Outside Capitol Hill, too, what has appeared to be the unceremonious dumping of the public option has already lost Obama points inside his own party. “Without a public, Medicare-like option, health care reform is a band-aid for a system in critical condition,” blogged Robert Reich, a University of California at Berkeley professor and Bill Clinton’s former labour secretary. He blamed Obama for its apparent demise: “It’s because the White House has never made an explicit commitment to a public option.”
Will the progressive Democrats make good on their vows to vote against reform if the final legislation does not include a public option? Will they actually risk handing Obama—and their own party—a major defeat before the 2010 mid-term elections? Probably not, though they can hardly say so at this point in the process without losing a major bargaining chip.
There is plenty of reason for them to swallow their pride, says one veteran of the Clinton health care wars. “It behooves progressives to keep the big prize in sight as we go into the stretch on this debate,” says Will Marshall, president of the Progressive Policy Institute, a think tank for moderate Democrats which had a reputation as Bill Clinton’s idea mill. Marshall said Obama is right to show “tactical flexibility” on the issue. “The central fallacy is that the public option is the core structural reform needed to get universal coverage at an affordable cost. We can get there without it. To me it’s an example of ideological passions crowding out a very pragmatic view of what reform can and should accomplish.”
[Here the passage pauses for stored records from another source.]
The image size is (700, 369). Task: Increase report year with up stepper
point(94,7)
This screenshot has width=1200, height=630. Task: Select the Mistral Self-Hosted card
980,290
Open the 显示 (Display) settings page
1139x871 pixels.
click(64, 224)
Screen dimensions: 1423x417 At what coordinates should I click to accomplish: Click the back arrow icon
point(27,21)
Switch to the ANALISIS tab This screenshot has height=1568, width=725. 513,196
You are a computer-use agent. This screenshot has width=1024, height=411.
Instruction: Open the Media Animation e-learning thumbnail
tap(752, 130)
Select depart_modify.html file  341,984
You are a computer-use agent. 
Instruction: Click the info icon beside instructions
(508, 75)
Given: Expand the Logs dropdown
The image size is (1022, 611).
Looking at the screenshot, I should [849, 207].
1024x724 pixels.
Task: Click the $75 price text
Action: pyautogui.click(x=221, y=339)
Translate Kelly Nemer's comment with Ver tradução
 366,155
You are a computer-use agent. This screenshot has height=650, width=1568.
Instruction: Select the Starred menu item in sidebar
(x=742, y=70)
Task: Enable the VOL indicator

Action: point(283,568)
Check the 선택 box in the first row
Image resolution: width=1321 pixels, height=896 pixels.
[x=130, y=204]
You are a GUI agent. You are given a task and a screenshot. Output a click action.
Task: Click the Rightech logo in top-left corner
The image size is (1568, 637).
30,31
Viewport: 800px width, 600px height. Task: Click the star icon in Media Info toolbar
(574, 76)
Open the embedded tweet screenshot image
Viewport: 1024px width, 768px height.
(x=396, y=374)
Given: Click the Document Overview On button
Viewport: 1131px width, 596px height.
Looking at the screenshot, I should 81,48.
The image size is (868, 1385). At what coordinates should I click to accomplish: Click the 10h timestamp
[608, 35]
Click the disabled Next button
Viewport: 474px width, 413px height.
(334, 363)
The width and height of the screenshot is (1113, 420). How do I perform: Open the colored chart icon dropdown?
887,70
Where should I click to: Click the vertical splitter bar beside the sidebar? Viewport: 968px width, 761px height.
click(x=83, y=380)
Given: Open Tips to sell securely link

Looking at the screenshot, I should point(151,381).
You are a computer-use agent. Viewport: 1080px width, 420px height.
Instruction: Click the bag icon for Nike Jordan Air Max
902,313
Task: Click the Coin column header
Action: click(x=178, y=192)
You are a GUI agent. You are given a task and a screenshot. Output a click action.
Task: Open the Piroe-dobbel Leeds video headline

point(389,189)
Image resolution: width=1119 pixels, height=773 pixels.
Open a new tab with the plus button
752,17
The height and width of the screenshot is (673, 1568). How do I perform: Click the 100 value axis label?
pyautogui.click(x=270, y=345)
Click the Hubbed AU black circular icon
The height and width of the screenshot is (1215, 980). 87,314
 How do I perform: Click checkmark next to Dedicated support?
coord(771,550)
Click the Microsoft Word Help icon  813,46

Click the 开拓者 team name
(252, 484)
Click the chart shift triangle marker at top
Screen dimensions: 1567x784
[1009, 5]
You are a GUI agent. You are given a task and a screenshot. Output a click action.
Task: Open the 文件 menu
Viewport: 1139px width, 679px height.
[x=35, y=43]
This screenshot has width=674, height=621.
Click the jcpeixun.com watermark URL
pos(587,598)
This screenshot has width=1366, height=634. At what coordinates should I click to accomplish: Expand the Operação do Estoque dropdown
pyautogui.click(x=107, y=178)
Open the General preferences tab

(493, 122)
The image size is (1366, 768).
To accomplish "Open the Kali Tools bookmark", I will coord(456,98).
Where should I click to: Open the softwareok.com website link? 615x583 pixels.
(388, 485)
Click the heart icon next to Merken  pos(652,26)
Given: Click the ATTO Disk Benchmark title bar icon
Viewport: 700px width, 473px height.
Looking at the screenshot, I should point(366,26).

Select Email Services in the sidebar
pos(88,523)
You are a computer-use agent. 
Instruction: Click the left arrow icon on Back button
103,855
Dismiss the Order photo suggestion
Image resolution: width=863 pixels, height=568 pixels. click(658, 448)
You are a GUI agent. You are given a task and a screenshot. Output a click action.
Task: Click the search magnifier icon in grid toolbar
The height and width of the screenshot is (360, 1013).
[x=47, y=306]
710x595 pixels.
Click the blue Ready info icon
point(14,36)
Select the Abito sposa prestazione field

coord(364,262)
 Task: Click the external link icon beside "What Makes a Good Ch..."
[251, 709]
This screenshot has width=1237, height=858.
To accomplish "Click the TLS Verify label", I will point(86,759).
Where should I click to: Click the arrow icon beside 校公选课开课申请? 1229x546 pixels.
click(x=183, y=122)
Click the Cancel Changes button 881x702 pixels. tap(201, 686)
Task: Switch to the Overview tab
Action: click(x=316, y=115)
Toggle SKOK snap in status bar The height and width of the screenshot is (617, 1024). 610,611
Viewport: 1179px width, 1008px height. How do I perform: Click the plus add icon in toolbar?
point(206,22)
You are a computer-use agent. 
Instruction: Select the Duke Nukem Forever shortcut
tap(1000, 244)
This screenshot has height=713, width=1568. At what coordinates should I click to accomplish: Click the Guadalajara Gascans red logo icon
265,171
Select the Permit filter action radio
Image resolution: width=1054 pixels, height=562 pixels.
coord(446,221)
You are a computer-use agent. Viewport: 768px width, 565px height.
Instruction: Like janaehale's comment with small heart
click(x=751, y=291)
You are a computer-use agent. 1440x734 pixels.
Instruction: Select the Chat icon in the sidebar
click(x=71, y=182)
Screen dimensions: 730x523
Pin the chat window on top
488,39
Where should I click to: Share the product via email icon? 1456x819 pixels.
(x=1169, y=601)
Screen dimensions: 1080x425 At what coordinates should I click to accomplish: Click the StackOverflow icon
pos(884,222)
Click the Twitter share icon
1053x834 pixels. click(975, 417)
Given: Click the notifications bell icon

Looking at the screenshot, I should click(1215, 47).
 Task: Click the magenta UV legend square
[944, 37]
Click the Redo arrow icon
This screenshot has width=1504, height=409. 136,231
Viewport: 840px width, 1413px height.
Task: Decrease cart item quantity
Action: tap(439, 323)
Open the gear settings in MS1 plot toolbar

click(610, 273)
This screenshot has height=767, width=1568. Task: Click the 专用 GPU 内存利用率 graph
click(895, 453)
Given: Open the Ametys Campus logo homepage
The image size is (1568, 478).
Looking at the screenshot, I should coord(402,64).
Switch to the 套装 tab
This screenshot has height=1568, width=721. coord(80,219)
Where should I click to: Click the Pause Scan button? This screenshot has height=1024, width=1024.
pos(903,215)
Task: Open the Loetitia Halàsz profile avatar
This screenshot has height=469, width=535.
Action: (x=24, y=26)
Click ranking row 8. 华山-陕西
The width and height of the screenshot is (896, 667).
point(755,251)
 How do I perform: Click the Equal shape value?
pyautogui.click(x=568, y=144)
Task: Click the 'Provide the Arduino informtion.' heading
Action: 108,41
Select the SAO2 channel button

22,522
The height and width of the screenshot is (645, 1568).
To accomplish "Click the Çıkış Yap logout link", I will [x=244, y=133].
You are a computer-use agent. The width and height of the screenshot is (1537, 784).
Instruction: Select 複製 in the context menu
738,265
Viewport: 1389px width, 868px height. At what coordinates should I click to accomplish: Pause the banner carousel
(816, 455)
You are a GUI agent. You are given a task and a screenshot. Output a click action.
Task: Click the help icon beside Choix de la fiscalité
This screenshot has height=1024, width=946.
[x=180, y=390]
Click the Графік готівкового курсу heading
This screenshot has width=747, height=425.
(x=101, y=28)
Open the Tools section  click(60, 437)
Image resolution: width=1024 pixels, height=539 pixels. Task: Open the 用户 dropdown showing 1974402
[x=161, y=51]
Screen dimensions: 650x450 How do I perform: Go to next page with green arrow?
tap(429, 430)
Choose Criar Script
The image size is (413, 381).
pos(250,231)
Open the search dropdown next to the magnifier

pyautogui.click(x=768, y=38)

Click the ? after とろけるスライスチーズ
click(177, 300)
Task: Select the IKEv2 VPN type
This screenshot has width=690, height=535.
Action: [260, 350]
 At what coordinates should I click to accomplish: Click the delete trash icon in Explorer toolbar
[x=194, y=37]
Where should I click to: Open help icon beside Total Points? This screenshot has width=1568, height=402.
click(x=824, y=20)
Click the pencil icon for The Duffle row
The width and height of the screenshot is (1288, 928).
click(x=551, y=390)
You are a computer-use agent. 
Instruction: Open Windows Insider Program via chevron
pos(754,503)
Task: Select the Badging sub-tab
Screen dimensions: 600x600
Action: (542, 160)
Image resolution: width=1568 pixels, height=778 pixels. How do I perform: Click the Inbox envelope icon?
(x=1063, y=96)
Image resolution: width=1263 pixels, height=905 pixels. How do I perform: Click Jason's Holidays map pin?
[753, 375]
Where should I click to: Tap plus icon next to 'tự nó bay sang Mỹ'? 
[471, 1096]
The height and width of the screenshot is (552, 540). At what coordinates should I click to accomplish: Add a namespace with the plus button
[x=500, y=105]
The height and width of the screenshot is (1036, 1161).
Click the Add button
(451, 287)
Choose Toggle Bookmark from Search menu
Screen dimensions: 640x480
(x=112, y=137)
Even without a public option, the health care reform legislation stands to include many substantive changes for Americans. Most likely a final bill will achieve near-universal coverage through some combination of a legal requirement for all individuals and most employers to buy health care insurance combined with subsidies for lower income people paid for by tax hikes on upper income earners. Tough new regulations would prevent insurance companies from denying coverage to people with pre-existing medical conditions, or from dropping their coverage when they get sick, or from limiting their coverage in the case of catastrophic illness. There would also be a Health Insurance Exchange, where individuals could compare and choose the most appropriate plan for themselves. The reforms under debate also include a variety of efficiency improvements, from electronic health records to studies on the comparative effectiveness of various treatments to an emphasis on preventive care.
Obama has already made more progress than Clinton did, Marshall insists. “I was there in 1994 watching closely, and the insurance industry was leading the charge against the bill—and this time they are on board. They don’t like the public option, but they have agreed with main structural innovation, which is the health exchanges, and the strict rules against denying coverage or taking it away on medical grounds.” He adds: “Progressives ought to take that in a heartbeat.”